Afghanistan: Health Cluster Strategic Response Plan 2017

Report
from World Health Organization, Health Cluster
Published on 02 Feb 2017 View Original
  • 4.6 million people in need

  • 3.8 million to receive assistance

  • $53 million required

  • 49 partners

Overview

Afghanistan is one of the longest protracted emergencies with an increasing drift of conflict and remaining exposed to frequent natural disasters and resulted mass population movement. The conflicts have direct impact on the health status of affected populations physically and mentally as they affect the function and capacity of health care service as well as the humanitarian access. Between January and September 2016, 57,000 weapon induced wounded have been reported through FATPs and specialized trauma care centers, which shows close to 20% increase in war trauma incidence in comparison to 2015. Similarly, displacement of population due to conflict and natural disasters, inadequate shelter, insufficient and unsafe water, and inadequate sanitation poses significant risk factors associated with potentially life threatening infectious disease outbreaks.

The extensive population movements in the country exacerbate the circumstances with significant numbers of IDPs, returnees and refugees congregating in urban centres and the outskirts where basic service provision and infrastructure is unable to absorb the additional burden, and services are overwhelmed or simply not available to address mounting needs. The situation is further compounded with the return of 600,000 returnees during 2016 as over 1 million more expected to return by summer 2017. The mass return of refugees also raises concerns related to disease outbreaks due to the influx of population with inadequate or no immunity against polio and other vaccine preventable diseases.

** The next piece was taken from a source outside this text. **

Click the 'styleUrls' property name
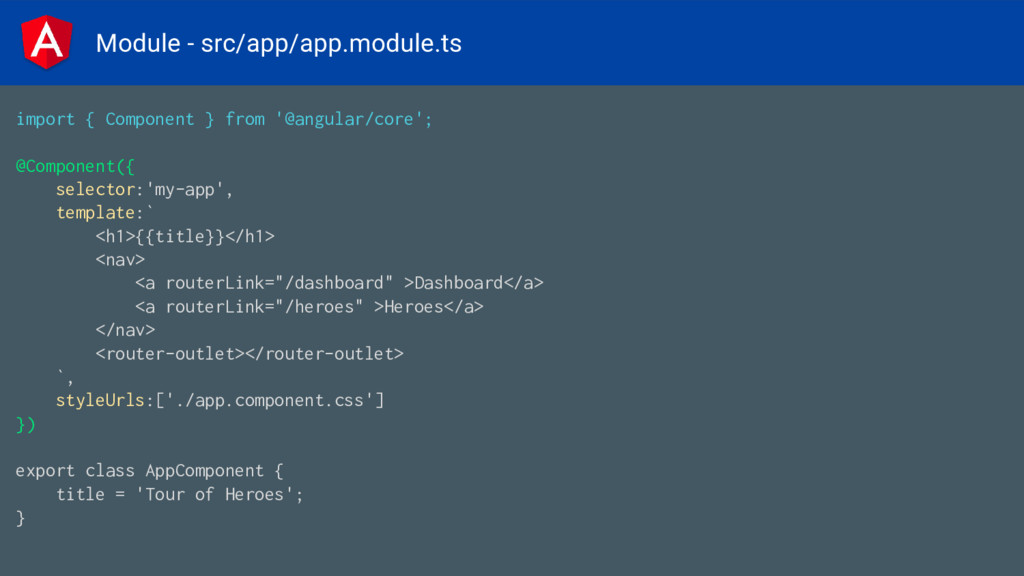 click(x=100, y=400)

The conflict continued to cause damage, disruption to social services and negatively affect the health situation and health care services as the upsurge of conflict has expanded to the North and North East regions causing more displacement. The resulting war trauma, physical injuries and mass displacement have increased people’s need for health services and medical care far surpassing the capacity and resources of the basic services available through the country’s health system.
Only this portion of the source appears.